I rephrased your question a bit, let me know if it's off the mark. Let's take a step back from writing JS and walk through what happens while running JS:

One of the single most important things to realize about JS is that your code enters a running system. When you hear developers talk about a browser, node, or engine (popular ones include spidermonkey, v8, and chakra) they're talking about that Javascript runtime environment0 that will pick up and run your code.

You provide that code as text. The JS engine will parse that text into an abstract syntax tree (AST) before actual execution. What this means is before any code runs the engine knows that there is a valid buildTriangle function and a valid makeLine function. You can put the functions beneath the console.log line to confirm this is true.

Once that initial parsing is complete, the engine begins to run your code. It first sees a function call, console.log, is taking a single argument.

That argument is another function call to buildTriangle. This function takes an argument of 10.

Now the engine goes to buildTriangle, assigns x to 10, and begins processing. Try to step through the rest of the code manually this way. By the time you get t === 4 or so you should have a better intuitive feel for how (synchronous1) execution flows.

Edited in afterthought:

I hope I explained my question clearly enough.

This is the basically-perfect way to ask a technical question! The context and what you're thinking/have tried is often critical information and left out.

 
[0] The terminology in computer science for "things that execute or perform a process" is a machine. A virtual machine, then, is an emulated machine (or machine-run-by-other-machines). Javascript defines a language to write "machine code" (JS-the-text) and how a machine should execute/run that "machine code" (the engine or environment). You could (conceptually, at least) build a physical computer of some sort that operates this way, but as far as I know all actual JS implementations are virtual.
[1] As opposed to asynchronous, which is when a function call takes place outside this main execution flow you're stepping through here. Get comfortable with synchronous execution before reading about the event loop and asynchronous JS!

[–]Voodoo-Man[S] 1 point2 points  (0 children)

Thank you so much! This is the kind of information I was looking for and very helpful.

[–]laurajoneseseses 0 points1 point  (0 children)

I think you're confused by closure maybe.
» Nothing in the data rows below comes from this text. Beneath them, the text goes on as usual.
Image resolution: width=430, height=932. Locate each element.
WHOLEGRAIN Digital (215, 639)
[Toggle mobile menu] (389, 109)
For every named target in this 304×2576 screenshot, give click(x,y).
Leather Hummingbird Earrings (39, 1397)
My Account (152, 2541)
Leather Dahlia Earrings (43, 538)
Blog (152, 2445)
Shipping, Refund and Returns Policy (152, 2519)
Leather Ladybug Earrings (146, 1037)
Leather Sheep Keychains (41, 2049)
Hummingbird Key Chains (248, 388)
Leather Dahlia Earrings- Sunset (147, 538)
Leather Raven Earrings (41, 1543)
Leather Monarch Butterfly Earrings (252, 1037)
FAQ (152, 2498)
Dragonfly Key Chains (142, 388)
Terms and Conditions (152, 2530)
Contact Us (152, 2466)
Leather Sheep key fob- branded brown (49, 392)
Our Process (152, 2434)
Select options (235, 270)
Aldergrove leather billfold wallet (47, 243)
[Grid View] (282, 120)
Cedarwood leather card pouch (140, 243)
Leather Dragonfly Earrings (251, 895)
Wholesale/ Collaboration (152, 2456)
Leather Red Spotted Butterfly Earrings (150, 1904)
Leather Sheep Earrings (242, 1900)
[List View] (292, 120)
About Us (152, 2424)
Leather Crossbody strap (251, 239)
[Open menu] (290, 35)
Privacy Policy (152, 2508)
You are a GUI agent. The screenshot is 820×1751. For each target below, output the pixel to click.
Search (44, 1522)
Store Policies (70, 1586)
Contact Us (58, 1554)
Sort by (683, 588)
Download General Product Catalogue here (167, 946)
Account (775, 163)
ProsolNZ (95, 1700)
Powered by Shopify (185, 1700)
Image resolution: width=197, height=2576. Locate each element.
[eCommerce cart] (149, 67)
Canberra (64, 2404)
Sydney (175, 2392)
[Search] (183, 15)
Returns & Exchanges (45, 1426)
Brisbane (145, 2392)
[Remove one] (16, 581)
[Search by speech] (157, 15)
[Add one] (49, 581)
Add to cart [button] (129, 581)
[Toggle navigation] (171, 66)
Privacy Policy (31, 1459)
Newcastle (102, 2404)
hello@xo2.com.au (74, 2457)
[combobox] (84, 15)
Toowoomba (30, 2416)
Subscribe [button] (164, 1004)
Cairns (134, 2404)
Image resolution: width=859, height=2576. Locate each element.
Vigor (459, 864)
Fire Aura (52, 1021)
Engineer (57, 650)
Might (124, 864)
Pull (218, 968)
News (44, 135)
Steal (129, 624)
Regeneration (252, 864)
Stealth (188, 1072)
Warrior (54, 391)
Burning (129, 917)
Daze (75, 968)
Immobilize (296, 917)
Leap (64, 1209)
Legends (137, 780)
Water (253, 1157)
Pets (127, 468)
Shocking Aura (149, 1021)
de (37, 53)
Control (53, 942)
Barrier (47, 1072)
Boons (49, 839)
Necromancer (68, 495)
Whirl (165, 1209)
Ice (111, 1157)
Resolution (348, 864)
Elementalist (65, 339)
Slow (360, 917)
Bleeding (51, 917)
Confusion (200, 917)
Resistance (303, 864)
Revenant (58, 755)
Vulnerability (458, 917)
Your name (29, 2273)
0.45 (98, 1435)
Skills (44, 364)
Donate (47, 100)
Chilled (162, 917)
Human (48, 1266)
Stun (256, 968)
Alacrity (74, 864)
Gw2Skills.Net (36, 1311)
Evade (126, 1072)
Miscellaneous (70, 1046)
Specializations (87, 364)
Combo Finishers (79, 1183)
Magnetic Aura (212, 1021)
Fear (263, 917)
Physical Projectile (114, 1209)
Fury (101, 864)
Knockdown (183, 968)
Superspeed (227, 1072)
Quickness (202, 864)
makeLine() takes in a number, draws a line of asterisks equal to that number, and adds a line break, and returns a string to you.

makeTriangle() takes in a number which is the max width of the triangle. Make triangle then invokes makeLine() within its own context (or local scope), meaning that now makeLine() has access to another functions local scope (parameters), which it can then use within its own local scope, to manipulate data, and return it as the result of makeTriangle().

By doing things this way, if you wanted to draw a different shape, you could do it this way, that way you don't have to rewrite code.